Data Science Capstone

Frank D. Evans

Johns Hopkins University

App Description

Given an open entry text box, a user inputs a string of any length they wish and receives back a prediction of the next word in the phrase.

Reactivity
The app is designed to be directly reactive, requiring no submit button. As new words are entered, the new input automatically updates the models and make new predictions.

Link to App on shinyapps.io

Cleaning & Pre-Processing

Using a combination of tools from the stringr package and general REGEX coding, approximately 4.5 million corpus documents comprising news articles, blog entries, and tweets were cleaned to remove:

  • letter case
  • punctuation, non-alpha characters
  • erroneous spacing

Link to Initial Analysis of Corpus Data

Prediction Model

The prediction model behind the app is an R object of 4 different pre-processing models. Three of the models are based on n-Tokens, one based on word frequency.

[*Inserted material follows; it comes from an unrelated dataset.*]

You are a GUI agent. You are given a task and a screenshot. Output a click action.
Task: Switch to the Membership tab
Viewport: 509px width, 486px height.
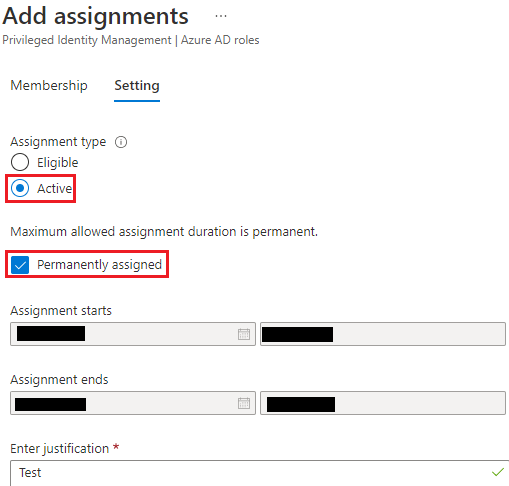click(49, 85)
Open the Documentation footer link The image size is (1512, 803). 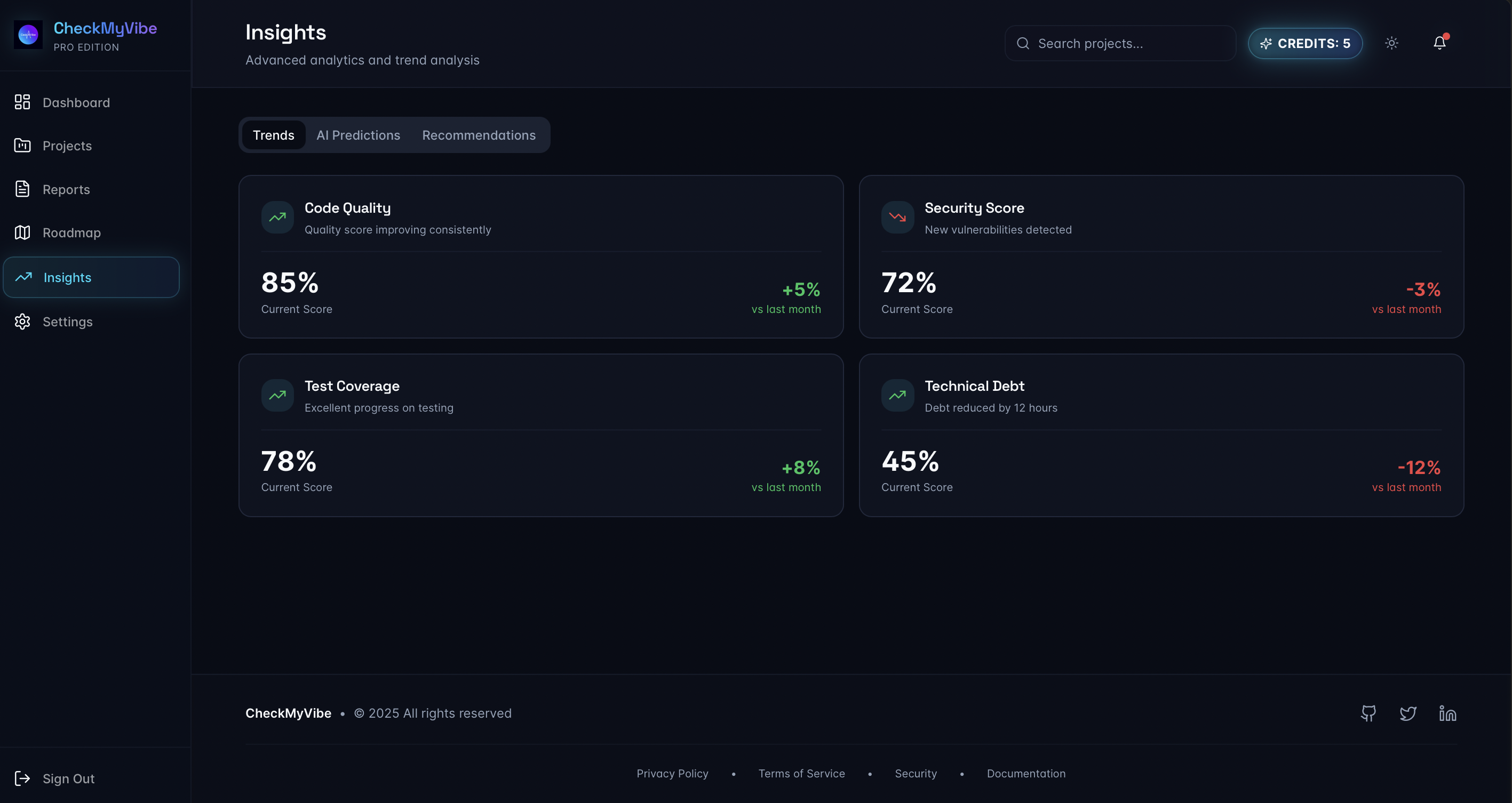tap(1025, 773)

Given an input string, the model waterfalls across the models in this order, giving preference to predictions made from higher token models for higher accuracy.

Model Layer Order

  • 4 Token: 3 key, 1 value
  • 3 Token: 2 key, 1 value
  • 2 Token: 1 key, 1 value
  • Selection from most common tokens

App Function

Potentially Offensive Words
No curse or otherwise offensive words were removed from the corpus at the time of cleaning to preserve sentence flow. Instead, all token records with offensive words or n-grams were removed from the model data frames before the data was uploaded into the model.

Lightweight
To keep the model lightweight, key values were compressed with integers. Additionlly, although n-Token models were produced for all shingle tokens that appearned more than once, only the top 500,000 predictions across each token model (1.5 million total) were loaded into the object data of the background function. During testing, this preserved sub-second response time from the shiny server to make the user experience as good as possible.